Lata Mangeshkar passes away: Her legacy as the voice of India is unparalleled

Lata Mangeshkar. File image from PTI.

Lata Mangeshkar. File image from PTI.

Let me start by saying that I have not always been a fan of Lata Mangeshkar. Growing up in a family that was not interested in movies, I did not take fame and city myths lightly. My dad was always a big fan of Kishore Kumar – the only cassette he owned – but it’s about that. My discovery of music was preceded by the latest material that MTV and Channel V brought to a typical Indian family.

Grooming in a small town often pushes you in directions other than the mainstream, so Hindi movies seem to be a must-have requirement for someone before they get to the good stuff. Everyone has heard Mangeshkar’s myth that in a world without Google, you can only trust face value. As a child I was told that some generic acoustic world organization wanted to keep Mangeshkar’s vocal codes in a museum. At the same time, it is a story that softens expectations.

For impressed children trying to find ‘their voice’, music is the most vital form of tradition. It cannot be taught, trained or passed on until you or your insiders respond to its appeal. Mangeshkar’s voice sounded very sharp and thin to me, approaching a screaming crescendo that seemed strange on some of the more depressing tracks. Compared to her, Asha Bhosle’s rough, tired voice sounded even more delicious. The impeccable closeness to Mangeshkar was perhaps more of a nuisance to me as a teenager looking for inaccuracies in art than impossible pasted interiors. Although her Kora Kagasta Yeh Man Mera, Lagja Gail, and Tere Bina Jaye Naa were considered classics, their circulation often felt controlled by the forces of reform.

Unlike my father’s generation, I grew up imitating syrup with Dil Cheese Kya Hai, and proudly grew up with the great Chura Lia Hai Tumne Jo Dil Ko and Dum Maro Dum of modernity. To the youth it seems that the Mangeshkars are very perfect, complete and blameless.

But musical inclinations like life have certain stages. The same Lata Mangeshkar, from a young age, tried to make sense of a music market full of different but ultimately unforgettable sounds, but I refused to acknowledge when she redeemed herself as a beacon of brilliance in her teens. As a man, you are often drawn to men who sing about love and passion, yet Mangeshkar 2.0 felt like a snow-covered, sharp knife in a heart that had never yielded before. The songs of Jiah Jale in Dil Se, Tere Liye in Veer Sara, Dil To Pagal Hai and the songs in Mohabbatein gave me space for the voice of a singer whom I thought I could not accept.

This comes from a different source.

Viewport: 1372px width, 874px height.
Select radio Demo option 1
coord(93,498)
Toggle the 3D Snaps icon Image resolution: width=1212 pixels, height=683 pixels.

What art rarely does over time, time does with art. This is probably true of music, because in contrast to the pleasure of sight, our interactions with sound are always unrestricted. Growing cities and busy cities ensure that music now competes with sound for attention and longevity. Sometimes music does not even feel like music, but the ears and senses must be subdued as a form of salvation for everything that precedes it. With age, perhaps, you evolve or succumb to the structures of the world and seek a recovery of excellence that music cannot give to reality. Maybe that’s why, from listening to the obscenities and manifestos of rock bands, I gradually came to the side where people have always known Mangeshkar – tired and exhausted, but ready to nudge their souls in exchange for a moment’s near perfection. Bliss.

As a person, Mangeshkar certainly had many shortcomings. Although she has advocated for women’s participation in the industry, she has done little for future artists, including her own sister. Her relationship with her composers was not always the kind you would like to write beautiful notes, but in her own messy and distorted way she established herself as the voice of India. Artists, as most people forget, have to work beyond their own abilities and deal with the outside world to make sure they survive. Not only did the Mangeshkars survive. Things happen, in this country, it happens to women more than men. Whatever the reasons for the inconsistencies or shortcomings of the late singer as a person, her artist cannot deny her status or her extraordinary heritage.